Data to process>
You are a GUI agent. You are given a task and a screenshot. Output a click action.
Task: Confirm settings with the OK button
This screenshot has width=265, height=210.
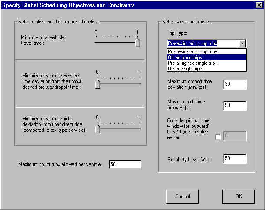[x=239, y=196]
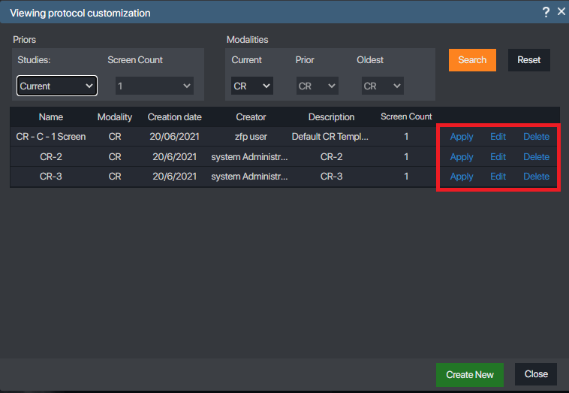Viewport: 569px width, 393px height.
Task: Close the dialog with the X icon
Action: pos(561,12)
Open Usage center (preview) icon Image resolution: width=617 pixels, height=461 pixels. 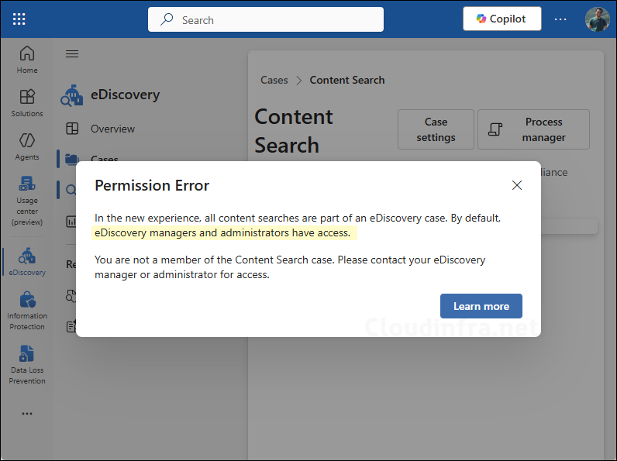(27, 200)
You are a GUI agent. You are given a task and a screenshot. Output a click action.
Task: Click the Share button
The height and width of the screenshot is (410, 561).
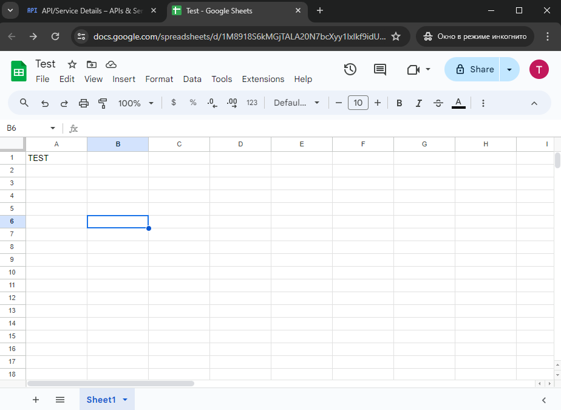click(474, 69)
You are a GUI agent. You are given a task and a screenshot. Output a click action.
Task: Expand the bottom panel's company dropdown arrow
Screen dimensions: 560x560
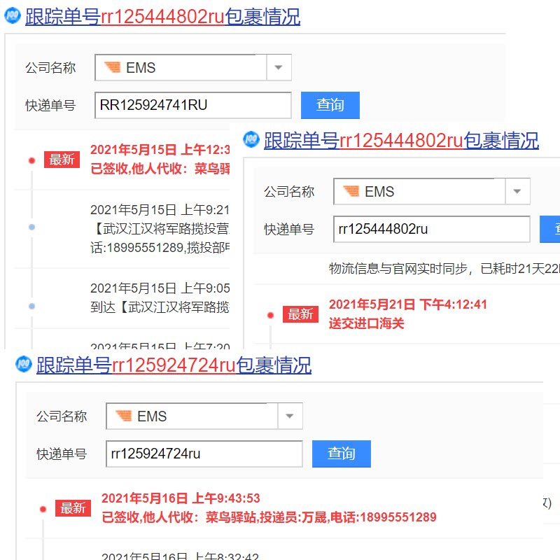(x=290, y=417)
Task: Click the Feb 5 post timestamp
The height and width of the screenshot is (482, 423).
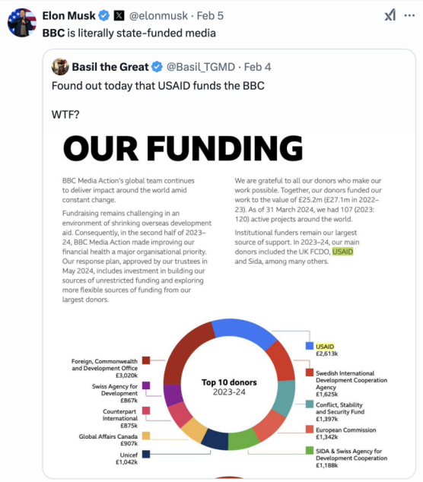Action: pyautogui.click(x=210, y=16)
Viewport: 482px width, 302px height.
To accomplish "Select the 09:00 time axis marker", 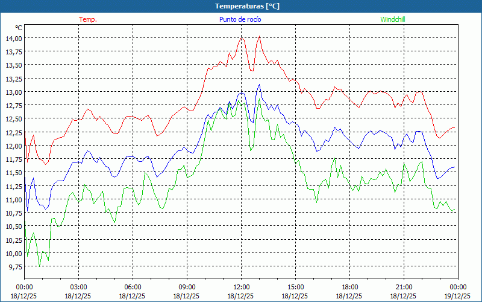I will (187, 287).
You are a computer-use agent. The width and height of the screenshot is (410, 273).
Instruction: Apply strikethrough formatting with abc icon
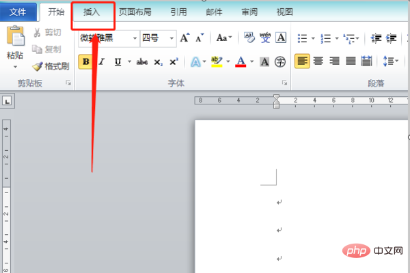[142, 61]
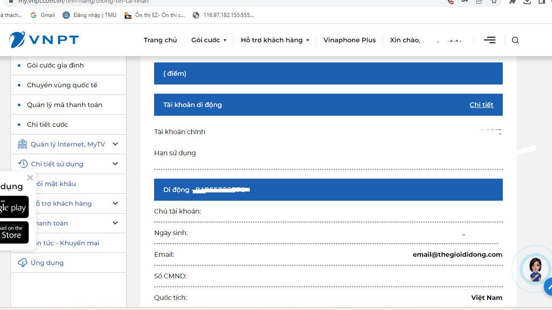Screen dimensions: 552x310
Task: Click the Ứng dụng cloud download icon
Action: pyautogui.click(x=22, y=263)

--

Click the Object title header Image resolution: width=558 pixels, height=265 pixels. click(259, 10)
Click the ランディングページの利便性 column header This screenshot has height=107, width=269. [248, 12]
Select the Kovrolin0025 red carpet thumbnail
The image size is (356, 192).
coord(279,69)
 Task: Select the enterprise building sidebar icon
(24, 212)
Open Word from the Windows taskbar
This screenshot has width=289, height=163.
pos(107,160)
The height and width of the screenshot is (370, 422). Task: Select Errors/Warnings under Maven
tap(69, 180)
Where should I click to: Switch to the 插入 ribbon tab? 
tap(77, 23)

Required action>
Look over the records above and say how many lines hold the word "button", giving the number alone.

Task output>
2